Exercises >>
1. In the records, start at the line containing "Add a calendar account with plus button" and end with the line containing "will [70, 55].". Change "calendar account" to "email account" in those lines, keep everything else the same, and return only those lines.
2. Extend the SkShaderBlurAlgorithm class reference from its final line onward.

SkShaderBlurAlgorithm Class Reference

#include <SkBlurEngine.h>

Inheritance diagram for SkShaderBlurAlgorithm:

Public Member Functions
float	maxSigma () const override
bool	supportsOnlyDecalTiling () const override
sk_sp< SkSpecialImage >	blur (SkSize sigma, sk_sp< SkSpecialImage > src, const SkIRect &srcRect, SkTileMode tileMode, const SkIRect &dstRect) const override
Public Member Functions inherited from SkBlurEngine::Algorithm
virtual	~Algorithm ()=default
virtual float	maxSigma () const =0
virtual bool	supportsOnlyDecalTiling () const =0
virtual sk_sp< SkSpecialImage >	blur (SkSize sigma, sk_sp< SkSpecialImage > src, const SkIRect &srcRect, SkTileMode tileMode, const SkIRect &dstRect) const =0

Static Public Member Functions
static constexpr int	KernelWidth (int radius)
static constexpr int	LinearKernelWidth (int radius)
static const SkRuntimeEffect *	GetBlur2DEffect (const SkISize &radii)
static const SkRuntimeEffect *	GetLinearBlur1DEffect (int radius)
static void	Compute2DBlurKernel (SkSize sigma, SkISize radius, SkSpan< float > kernel)
static void	Compute2DBlurKernel (SkSize sigma, SkISize radius, std::array< SkV4, kMaxSamples/4 > &kernel)
static void	Compute1DBlurKernel (float sigma, int radius, SkSpan< float > kernel)
static void	Compute2DBlurOffsets (SkISize radius, std::array< SkV4, kMaxSamples/2 > &offsets)
static void	Compute1DBlurLinearKernel (float sigma, int radius, std::array< SkV4, kMaxSamples/2 > &offsetsAndKernel)

Static Public Attributes
static constexpr int	kMaxSamples = 28
static constexpr float	kMaxLinearSigma = 4.f

Private Member Functions
virtual sk_sp< SkDevice >	makeDevice (const SkImageInfo &) const =0

Detailed Description

The default blur implementation uses internal runtime effects to evaluate either a single 2D kernel within a shader, or performs two 1D blur passes. This algorithm is backend agnostic but must be subclassed per backend to define the SkDevice creation function.

Definition at line 112 of file SkBlurEngine.h.

Member Function Documentation

blur()

sk_sp< SkSpecialImage > SkShaderBlurAlgorithm::blur ( SkSize  sigma, sk_sp< SkSpecialImage >  src, const SkIRect &  srcRect, SkTileMode  tileMode, const SkIRect &  dstRect  ) const

overridevirtual

Implements SkBlurEngine::Algorithm.

Definition at line 383 of file SkBlurEngine.cpp.

Records supplied >>
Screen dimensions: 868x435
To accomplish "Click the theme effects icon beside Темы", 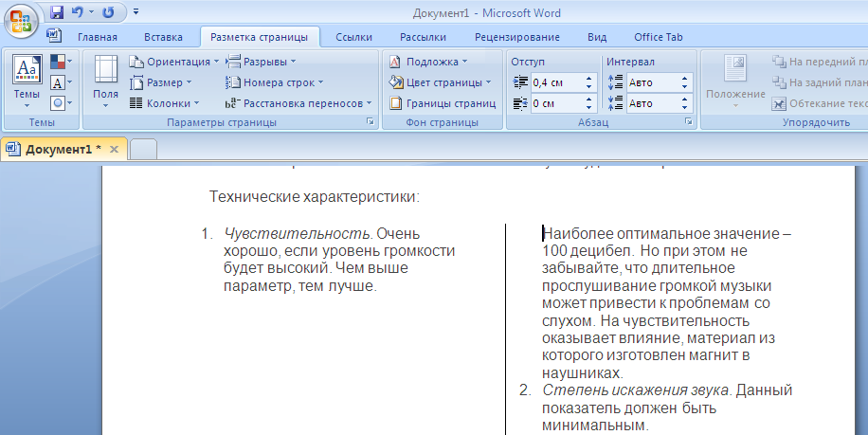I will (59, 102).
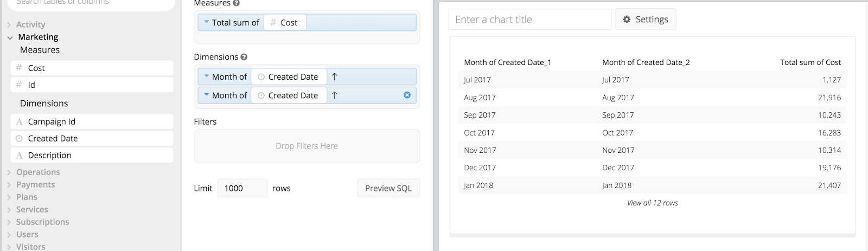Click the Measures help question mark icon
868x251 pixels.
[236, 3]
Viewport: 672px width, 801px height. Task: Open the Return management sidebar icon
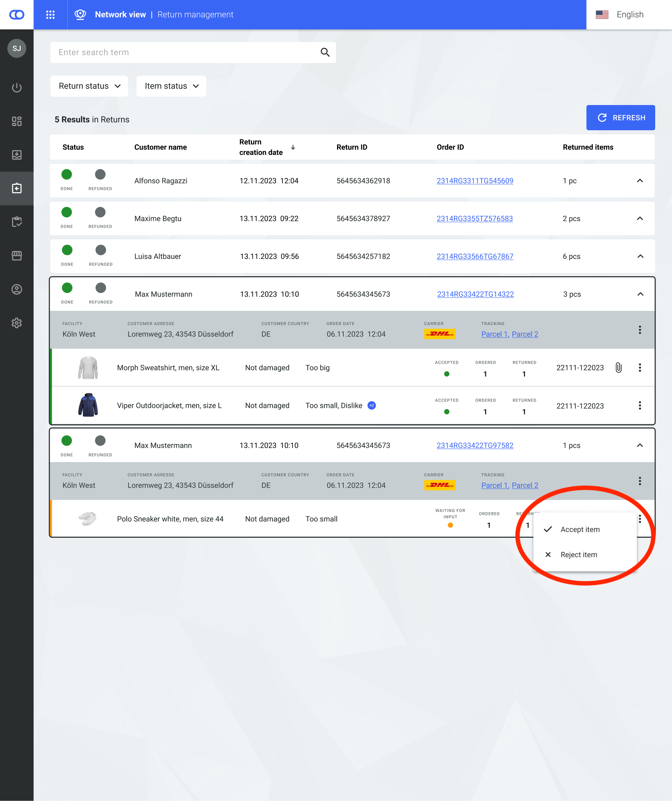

==

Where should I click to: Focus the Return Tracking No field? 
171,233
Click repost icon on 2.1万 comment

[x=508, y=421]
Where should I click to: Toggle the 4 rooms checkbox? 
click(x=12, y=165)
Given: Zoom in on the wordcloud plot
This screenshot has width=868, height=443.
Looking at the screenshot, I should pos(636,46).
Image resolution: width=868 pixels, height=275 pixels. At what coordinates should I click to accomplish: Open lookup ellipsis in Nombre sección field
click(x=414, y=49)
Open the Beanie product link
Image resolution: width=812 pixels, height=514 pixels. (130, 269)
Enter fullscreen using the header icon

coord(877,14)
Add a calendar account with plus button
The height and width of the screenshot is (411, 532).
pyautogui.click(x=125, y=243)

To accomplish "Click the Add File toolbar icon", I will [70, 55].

--

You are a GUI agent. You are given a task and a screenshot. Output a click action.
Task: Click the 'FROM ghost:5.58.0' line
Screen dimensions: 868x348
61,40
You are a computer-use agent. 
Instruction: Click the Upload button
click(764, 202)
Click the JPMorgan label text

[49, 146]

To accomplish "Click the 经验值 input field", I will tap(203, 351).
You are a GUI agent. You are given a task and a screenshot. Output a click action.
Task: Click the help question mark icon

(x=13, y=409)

Answers in order >>
1.
Add a email account with plus button
The height and width of the screenshot is (411, 532).
pyautogui.click(x=125, y=243)

To accomplish "Click the Add File toolbar icon", I will [70, 55].

2.
                                                                                {
    SkASSERT(sigma.width() <= kMaxLinearSigma &&  sigma.height() <= kMaxLinearSigma);
 
    int radiusX = SkBlurEngine::SigmaToRadius(sigma.width());
    int radiusY = SkBlurEngine::SigmaToRadius(sigma.height());
    const int kernelArea = KernelWidth(radiusX) * KernelWidth(radiusY);
    if (kernelArea <= kMaxSamples && radiusX > 0 && radiusY > 0) {
        // Use a single-pass 2D kernel if it fits and isn't just 1D already
        return this->evalBlur2D(sigma,
                                {radiusX, radiusY},
                                std::move(src),
                                srcRect,
                                tileMode,
                                dstRect);
    } else {
        // Use two passes of a 1D kernel (one per axis).
        SkIRect intermediateSrcRect = srcRect;
        SkIRect intermediateDstRect = dstRect;
        if (radiusX > 0) {
            if (radiusY > 0) {
                // May need to maintain extra rows above and below 'dstRect' for the follow-up pass.
                if (tileMode == SkTileMode::kRepeat || tileMode == SkTileMode::kMirror) {
                    // If the srcRect and dstRect are aligned, then we don't need extra rows since
                    // the periodic tiling on srcRect is the same for the intermediate. If they
                    // are not aligned, then outset by the Y radius.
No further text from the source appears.